Like an itch I can't resist, I grab her nape and bend forward. Before she can realize what's happening, I press my mouth on hers for an ardent, urgent kiss.
She's so stunned that she doesn't react, recoil, or say anything. She stands there, her entire frame taut, trying to process what's happening. And then she relaxes, her hand lifting up to rest on my jaw.
It isn't like any kiss we've shared before. It isn't lust-filled. We aren't devouring or seducing each other… It's just an irrepressible need.
I move away from her, but only to admire her flushed face. The wonderment in her eyes makes something clench in my chest. Because she's irresistible, I bend to steal another hungry peck, slipping a greedy arm around her waist to pull her in.
It feels so fucking right to hold her like this.
Her jaw unlocks when my tongue demands access, and the kiss grows more intense.

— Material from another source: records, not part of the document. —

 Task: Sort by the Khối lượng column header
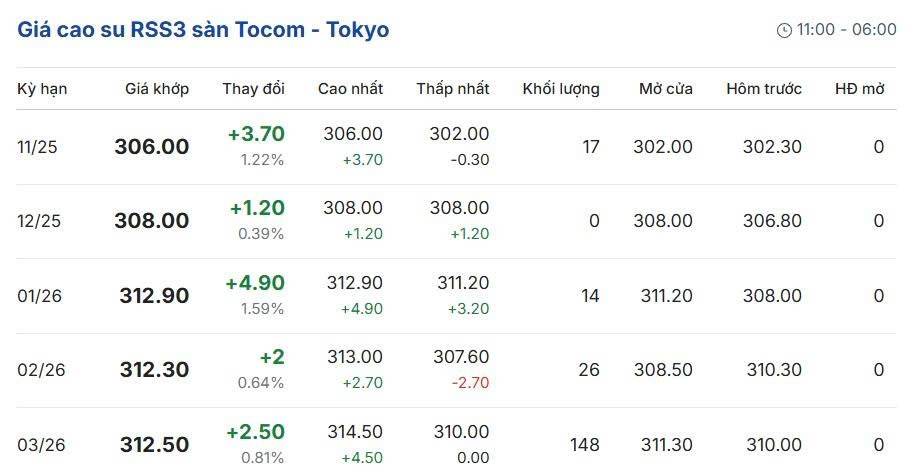[x=561, y=89]
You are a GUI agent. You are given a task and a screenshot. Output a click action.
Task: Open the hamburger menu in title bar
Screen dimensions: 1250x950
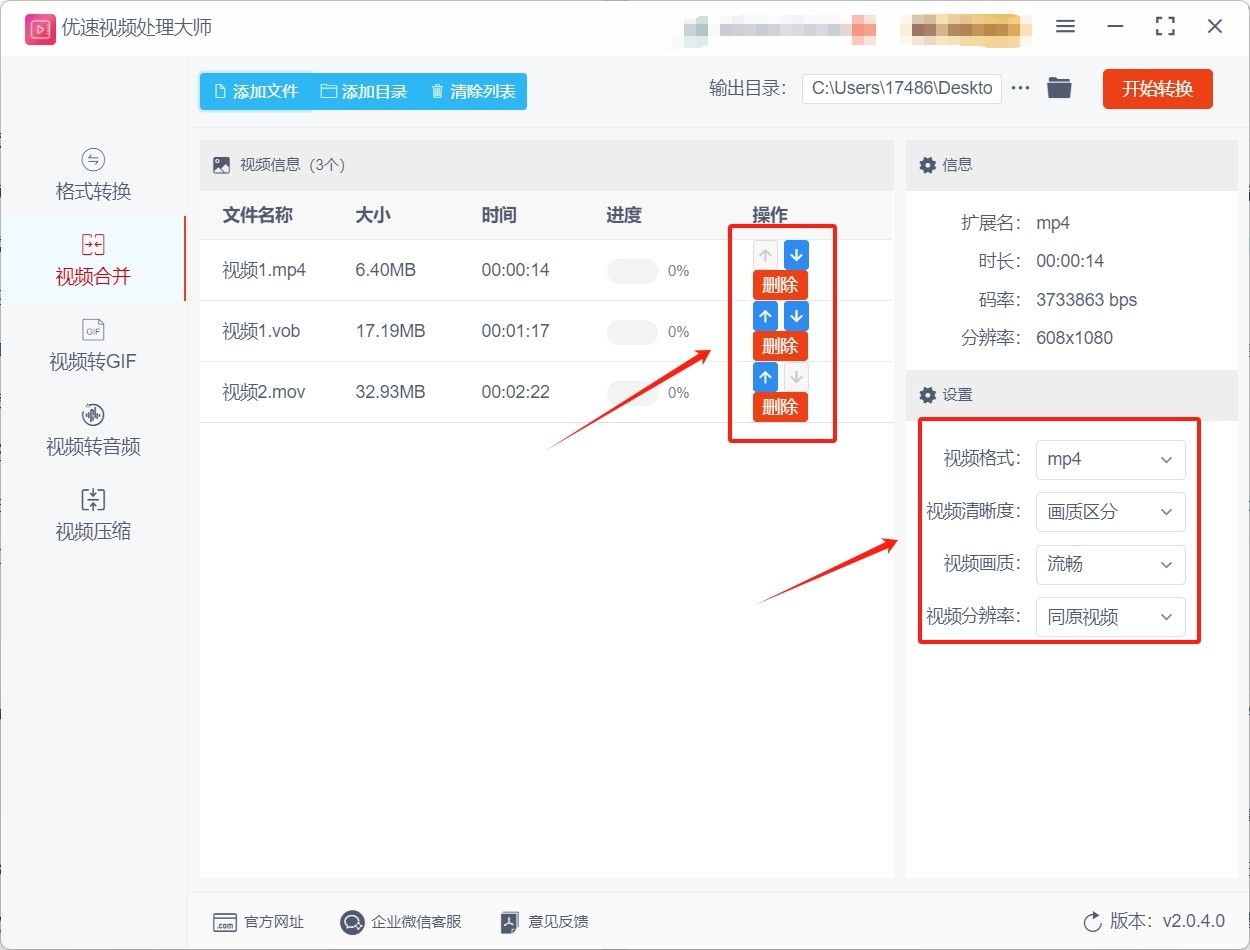(x=1065, y=27)
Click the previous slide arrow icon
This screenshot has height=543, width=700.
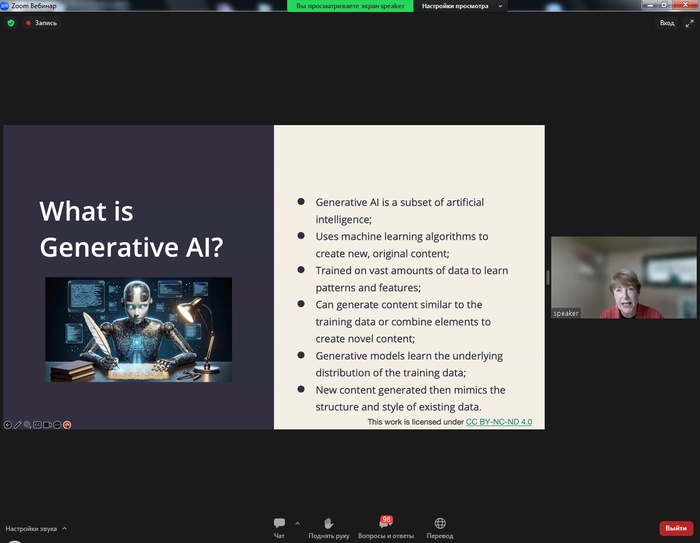pyautogui.click(x=8, y=424)
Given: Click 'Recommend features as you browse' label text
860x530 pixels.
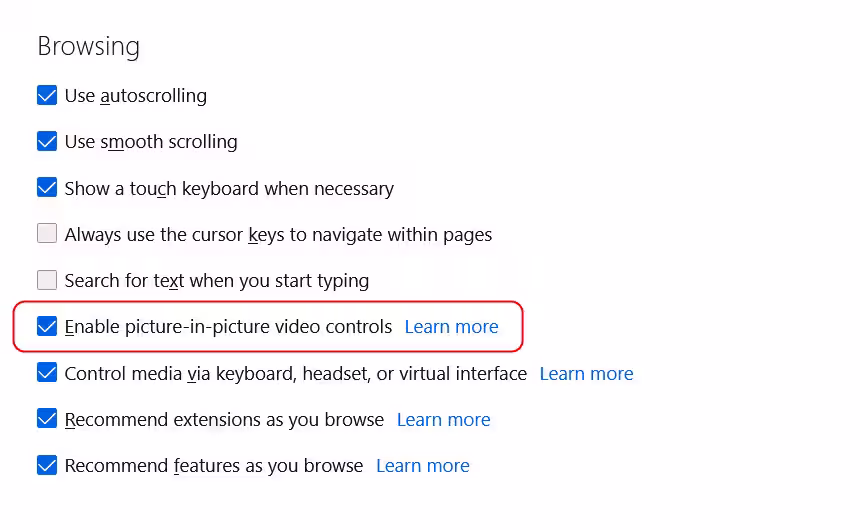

A few more seconds , I tell myself. And then I'll pull away for good, and we'll learn to stay away from one another.
The elevator makes a loud "ding," but that isn't enough to break the spell. Not for me, at least. Andrea immediately reacts to it, though, pulling away, so I let go of her as the doors open.
I'm not sure if I'm relieved or not that a few people are already on it. It's probably better that way. I would have kissed her again on our ride down, and that would have resulted in inviting her back to my place.
As I stare into her lust-filled gaze, I know without a doubt she would have accepted.